Here are my reasons for suggesting that you get the lion’s share of the work out of the way in the summer.

1.  Many families are surprised by early deadlines.  Some scholarship deadlines at particular colleges can be as early as October.  Early Action and Early Decision deadlines are normally November 1 or 15.  The final deadline for University of California schools is November 30.  We start hitting final deadlines for other schools December 15 and January 1.  Over the years I have had numerous kids miss out on applying Early because they started too late and were just were not ready.  Some schools have rolling deadlines and your child needs to have their application there on the first day of this season as kids are accepted and given scholarship money on a first come/first serve basis.

2.  The senior year is always grinding and many students have let grades slip while they were burning the midnight oil writing essays (not a good plan for those headed to selective colleges).

3.  Applications and essays get sloppy when you are rushed.  While the application looks straightforward, it is really very time consuming to do it right, especially if you have the burden of proof for school documents as well.  Multiple parents have told me the work on these is akin to giving birth.  It really is that laborious and painful.

4.  Published deadlines can change, leaving you in the lurch if you are running behindHere is an actual email that went out a few weeks ago:

 

Dear (student name),

The deadline for applying to (Best University) Honors is drawing near.
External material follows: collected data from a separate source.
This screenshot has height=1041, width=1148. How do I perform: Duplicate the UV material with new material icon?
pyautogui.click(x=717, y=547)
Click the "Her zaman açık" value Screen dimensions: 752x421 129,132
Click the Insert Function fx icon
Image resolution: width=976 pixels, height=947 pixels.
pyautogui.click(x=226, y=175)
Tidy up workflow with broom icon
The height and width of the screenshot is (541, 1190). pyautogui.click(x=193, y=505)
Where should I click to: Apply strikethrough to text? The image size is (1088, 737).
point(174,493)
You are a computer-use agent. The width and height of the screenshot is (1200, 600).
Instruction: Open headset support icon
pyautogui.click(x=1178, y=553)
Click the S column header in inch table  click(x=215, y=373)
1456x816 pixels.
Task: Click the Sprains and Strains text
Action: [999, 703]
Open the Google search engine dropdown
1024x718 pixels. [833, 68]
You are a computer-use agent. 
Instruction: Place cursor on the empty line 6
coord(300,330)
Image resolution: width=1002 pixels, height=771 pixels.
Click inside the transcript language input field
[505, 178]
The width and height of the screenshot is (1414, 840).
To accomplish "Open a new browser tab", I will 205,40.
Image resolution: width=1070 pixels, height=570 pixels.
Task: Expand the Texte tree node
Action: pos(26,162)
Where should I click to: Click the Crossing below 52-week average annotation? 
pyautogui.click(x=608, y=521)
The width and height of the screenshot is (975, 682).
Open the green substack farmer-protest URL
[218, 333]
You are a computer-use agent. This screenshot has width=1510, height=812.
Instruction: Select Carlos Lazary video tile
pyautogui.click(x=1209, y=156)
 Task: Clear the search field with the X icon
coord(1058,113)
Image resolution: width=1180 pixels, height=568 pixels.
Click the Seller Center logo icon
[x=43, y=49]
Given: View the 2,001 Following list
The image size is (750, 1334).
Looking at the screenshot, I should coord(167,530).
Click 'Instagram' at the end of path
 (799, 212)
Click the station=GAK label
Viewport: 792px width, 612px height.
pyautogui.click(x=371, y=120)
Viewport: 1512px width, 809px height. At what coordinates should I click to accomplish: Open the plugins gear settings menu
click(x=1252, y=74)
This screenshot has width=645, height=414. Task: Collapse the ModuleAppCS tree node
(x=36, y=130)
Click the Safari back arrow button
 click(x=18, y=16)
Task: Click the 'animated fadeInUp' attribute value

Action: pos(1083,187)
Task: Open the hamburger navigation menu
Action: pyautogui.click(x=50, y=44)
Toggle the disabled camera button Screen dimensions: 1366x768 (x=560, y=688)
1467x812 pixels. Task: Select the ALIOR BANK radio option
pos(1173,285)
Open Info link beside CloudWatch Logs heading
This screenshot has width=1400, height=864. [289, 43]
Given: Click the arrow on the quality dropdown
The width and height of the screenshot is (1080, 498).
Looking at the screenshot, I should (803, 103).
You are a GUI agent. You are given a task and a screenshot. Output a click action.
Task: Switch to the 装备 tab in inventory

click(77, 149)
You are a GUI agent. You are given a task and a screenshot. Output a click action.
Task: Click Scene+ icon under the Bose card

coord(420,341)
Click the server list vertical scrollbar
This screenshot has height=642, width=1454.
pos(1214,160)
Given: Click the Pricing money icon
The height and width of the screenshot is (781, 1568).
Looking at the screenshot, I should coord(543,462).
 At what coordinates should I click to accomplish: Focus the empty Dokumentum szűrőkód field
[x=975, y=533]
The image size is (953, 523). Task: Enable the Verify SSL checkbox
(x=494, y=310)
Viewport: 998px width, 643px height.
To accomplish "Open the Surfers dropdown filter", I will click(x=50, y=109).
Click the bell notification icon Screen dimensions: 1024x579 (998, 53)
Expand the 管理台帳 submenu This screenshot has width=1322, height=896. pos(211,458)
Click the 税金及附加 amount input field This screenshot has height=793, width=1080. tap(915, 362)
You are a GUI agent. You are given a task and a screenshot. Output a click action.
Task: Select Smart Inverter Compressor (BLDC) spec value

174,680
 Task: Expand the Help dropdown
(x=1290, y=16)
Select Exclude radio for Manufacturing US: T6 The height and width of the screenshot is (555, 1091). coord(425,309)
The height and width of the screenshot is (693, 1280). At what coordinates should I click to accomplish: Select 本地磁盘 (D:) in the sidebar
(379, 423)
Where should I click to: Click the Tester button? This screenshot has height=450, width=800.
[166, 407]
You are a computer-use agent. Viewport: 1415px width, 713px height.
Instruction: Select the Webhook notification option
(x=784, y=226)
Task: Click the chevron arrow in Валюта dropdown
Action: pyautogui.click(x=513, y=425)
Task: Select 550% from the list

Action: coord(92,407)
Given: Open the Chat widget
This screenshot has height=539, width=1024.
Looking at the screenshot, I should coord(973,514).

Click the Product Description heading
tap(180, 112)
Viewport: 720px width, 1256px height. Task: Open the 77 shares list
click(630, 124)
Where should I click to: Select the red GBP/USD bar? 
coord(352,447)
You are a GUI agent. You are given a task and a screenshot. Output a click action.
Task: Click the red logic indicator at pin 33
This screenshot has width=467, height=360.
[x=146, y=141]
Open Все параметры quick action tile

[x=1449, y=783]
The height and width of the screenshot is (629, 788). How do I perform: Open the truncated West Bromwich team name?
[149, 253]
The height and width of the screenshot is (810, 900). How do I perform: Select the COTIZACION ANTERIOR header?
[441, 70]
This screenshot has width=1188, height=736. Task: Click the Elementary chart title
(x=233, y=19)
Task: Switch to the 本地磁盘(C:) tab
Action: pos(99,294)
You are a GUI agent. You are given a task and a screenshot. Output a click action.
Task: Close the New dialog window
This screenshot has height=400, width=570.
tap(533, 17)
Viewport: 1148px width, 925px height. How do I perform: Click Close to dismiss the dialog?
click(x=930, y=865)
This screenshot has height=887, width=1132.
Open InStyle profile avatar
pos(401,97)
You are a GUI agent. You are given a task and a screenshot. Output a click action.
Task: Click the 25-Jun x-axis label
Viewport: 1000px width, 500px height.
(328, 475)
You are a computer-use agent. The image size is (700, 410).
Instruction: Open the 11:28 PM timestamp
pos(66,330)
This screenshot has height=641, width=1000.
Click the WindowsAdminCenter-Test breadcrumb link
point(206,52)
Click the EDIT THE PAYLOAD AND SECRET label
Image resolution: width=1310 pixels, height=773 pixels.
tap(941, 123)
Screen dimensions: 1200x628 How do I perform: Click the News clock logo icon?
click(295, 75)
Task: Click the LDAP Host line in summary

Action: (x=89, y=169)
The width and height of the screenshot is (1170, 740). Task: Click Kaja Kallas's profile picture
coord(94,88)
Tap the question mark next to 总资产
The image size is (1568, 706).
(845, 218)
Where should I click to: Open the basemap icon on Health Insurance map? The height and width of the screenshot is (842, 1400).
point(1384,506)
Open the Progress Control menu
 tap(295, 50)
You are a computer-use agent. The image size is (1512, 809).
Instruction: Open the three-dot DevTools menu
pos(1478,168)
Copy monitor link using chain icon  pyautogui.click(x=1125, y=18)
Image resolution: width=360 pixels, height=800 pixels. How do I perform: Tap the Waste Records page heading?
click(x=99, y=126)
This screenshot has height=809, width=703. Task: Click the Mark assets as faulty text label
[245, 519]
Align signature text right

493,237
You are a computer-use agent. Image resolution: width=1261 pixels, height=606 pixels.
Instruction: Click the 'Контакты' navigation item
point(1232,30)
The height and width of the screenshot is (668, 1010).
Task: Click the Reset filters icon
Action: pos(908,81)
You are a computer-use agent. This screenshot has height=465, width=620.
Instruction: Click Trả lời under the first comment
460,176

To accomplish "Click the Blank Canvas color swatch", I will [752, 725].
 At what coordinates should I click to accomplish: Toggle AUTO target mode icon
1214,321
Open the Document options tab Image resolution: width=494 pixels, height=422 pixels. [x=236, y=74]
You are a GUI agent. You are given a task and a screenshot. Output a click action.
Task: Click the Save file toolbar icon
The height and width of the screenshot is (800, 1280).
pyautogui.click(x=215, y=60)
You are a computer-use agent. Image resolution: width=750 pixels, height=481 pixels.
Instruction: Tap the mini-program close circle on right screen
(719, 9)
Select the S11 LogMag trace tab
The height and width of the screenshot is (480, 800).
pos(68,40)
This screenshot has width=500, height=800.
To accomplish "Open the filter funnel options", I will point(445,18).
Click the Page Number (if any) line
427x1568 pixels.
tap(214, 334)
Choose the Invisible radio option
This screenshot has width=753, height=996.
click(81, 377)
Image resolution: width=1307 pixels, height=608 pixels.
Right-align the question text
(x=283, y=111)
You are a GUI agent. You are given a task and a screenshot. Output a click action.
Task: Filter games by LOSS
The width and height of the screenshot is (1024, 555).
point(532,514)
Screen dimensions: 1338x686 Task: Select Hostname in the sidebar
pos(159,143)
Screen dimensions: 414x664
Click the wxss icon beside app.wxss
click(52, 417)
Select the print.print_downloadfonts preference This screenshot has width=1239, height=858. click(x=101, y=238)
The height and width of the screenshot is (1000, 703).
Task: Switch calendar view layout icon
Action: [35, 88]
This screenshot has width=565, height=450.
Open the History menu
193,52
You have either expressed an interest in Honors or have a record that makes us interested in you (or both!). 

The published deadline is February 1, but I want you to know that for full consideration (honors housing and honors merit scholarships) we need to receive your application by January 22, 2014.   

5.  There are system failures.  This past year was a nightmare with the new Common Application.  We had uploading problems, crashes, slowdowns, incorrect information about completion showing on the screen, etc.  Your internet can go down.  In the final days leading up to a major deadline, thousands of students are submitting information and the upload time can slow to a snail’s pace.

6.  There are disasters.  Hurricane Sandy devastated the Eastern Seaboard in late October of 2012, right in the middle of the college application process.  Students found themselves struggling to survive, much less get an application together. 

7.  There are human failures.  Recommenders do not come through and need to be tracked down.  Students break an arm or get very ill in the middle of it all.  Parents can also get sick or overwhelmed.  Life can fall apart.  This past year at least 32% of the families I worked with privately had a major event happen during the last few weeks of the college application process – severe illness, death of a family member, financial crisis, etc.

8.  Offices close over the holidays - College admissions offices (that you can call if there is a problem with their supplement or if you have specific questions); public schools, private schools, and PSP’s (where you seek recommenders and request transcripts), Dual enrollment college offices (where you need transcripts) my office (help with it all).   If you think you’ll get things done over the holidays and something goes amiss, there is no one to answer your questions and get you over the hump.

Do yourself a favor and plan the junior year carefully.  It will result in a more harmonious home and a better college application season!